U mnie bieda, bryndza. Nie dzieje się
alleluja, nie ma manny z nieba.
Do drzwi nikt nie puka, w okno
zagląda tylko wiatr i samolot
na ścieżce podejścia (znowu
jakieś kurwy lecą na wakacje).
Podaruję sobie naparstek,
może całą flaszkę,
kawalątek przestrzeni
jak ciepłą szarlotkę,
może coś zmieni sen,
może nic nie zmieni?
U mnie bieda, bryndza, ale ty napisz
co słychać u szczęśliwych ludzi.
No i koniecznie podaj mi adres zwrotny,
do jakiej rzeki mam wrzucać butelki.
…też chętnie bym wyłowił list od ludzi szczęśliwych by nam choć poetycko zdradzili – JAK TO JEST!!!??? Żyć bez krzyża, gwoździ, obojętności, zawisci, nikczemności…

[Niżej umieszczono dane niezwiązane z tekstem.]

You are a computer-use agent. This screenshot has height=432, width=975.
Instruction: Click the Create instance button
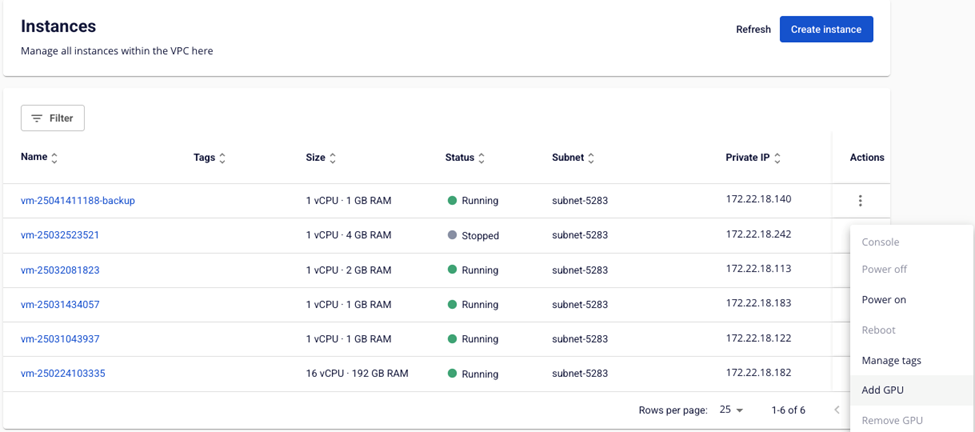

Miernota nie wie, ze gdy wymorduje poetów do szczętu, a na to się zanosi to zginie nadwrażliwe serce ludzkie i dusza cudowna tajemniczo, a zostanie zwierze z geneotypem Neandertalczyka i kopulacją prymitywnej prokreacji…
Miłość zostanie zapisana w “czerwonej księdze” jako stwór wymarły i zbyteczny…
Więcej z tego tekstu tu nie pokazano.